Cet État stratège s’est déjà mis en place aux États-Unis … en même temps que ces derniers oeuvraient à la mise en place de l’OMC, où on peut voir qu’il n’y a rien d’incompatible entre cette perspective interventionniste et la libération des marchés. Selon un récent article du journal Le Monde, H. Sterdyniak, directeur du département économique de l’OFCE, aurait déclaré qu’on est passé d’une bataille mondiale entre grandes entreprises (le cadre est celui d’une économie globalement libérale dans laquelle les FMN mènent la danse) à une bataille entre puissances cherchant à promouvoir à nouveau des « champions nationaux »… sans que la nationalité de l’entreprise soit déterminante (la moitié des entreprises du CAC 40 sont à majorité non résidente). Je rejoins donc ici J.Guigou quand il relève l’importance de la notion de territoire.

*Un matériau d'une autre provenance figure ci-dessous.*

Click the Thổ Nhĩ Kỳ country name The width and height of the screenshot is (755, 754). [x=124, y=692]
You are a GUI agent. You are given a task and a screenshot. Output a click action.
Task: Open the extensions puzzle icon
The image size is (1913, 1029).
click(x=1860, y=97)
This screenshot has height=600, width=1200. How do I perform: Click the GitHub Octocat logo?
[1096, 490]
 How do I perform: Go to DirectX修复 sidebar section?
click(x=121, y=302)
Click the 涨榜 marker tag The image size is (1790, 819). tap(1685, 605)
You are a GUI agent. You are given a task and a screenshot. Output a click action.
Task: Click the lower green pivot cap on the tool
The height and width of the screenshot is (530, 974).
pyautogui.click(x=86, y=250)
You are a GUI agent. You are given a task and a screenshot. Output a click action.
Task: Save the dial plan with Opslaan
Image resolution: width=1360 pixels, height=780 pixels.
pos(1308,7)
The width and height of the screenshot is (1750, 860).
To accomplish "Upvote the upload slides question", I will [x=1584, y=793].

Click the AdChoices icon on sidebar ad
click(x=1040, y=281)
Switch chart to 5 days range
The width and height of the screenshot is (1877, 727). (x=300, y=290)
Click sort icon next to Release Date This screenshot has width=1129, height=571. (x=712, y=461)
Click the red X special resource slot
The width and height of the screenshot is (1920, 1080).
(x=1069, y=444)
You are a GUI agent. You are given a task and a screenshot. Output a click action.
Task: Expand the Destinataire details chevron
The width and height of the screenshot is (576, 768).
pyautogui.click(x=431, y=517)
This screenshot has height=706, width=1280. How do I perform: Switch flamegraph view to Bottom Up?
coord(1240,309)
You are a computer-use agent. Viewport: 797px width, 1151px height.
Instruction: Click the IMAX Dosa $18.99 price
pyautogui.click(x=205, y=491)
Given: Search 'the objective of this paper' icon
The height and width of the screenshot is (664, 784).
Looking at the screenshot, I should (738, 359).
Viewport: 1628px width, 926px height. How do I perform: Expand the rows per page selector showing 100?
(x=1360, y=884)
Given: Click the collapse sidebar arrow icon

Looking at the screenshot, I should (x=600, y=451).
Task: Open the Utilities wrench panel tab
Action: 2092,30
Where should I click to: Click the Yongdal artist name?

Face à cette stratégie de niveau I, les réponses nationalistes et populistes restent centrées sur le niveau II, les premières par souci de maintenir l’indépendance nationale, les secondes pour essayer de maintenir les anciennes médiations de la société nationale de classe. Mais hormis au niveau électoral cette position n’est déjà plus guère tenable ; ainsi, les « frontistes », de droite comme de gauche, sont devenus très prudents sur la question de l’euro et d’une hypothétique sortie ou abandon de la monnaie commune.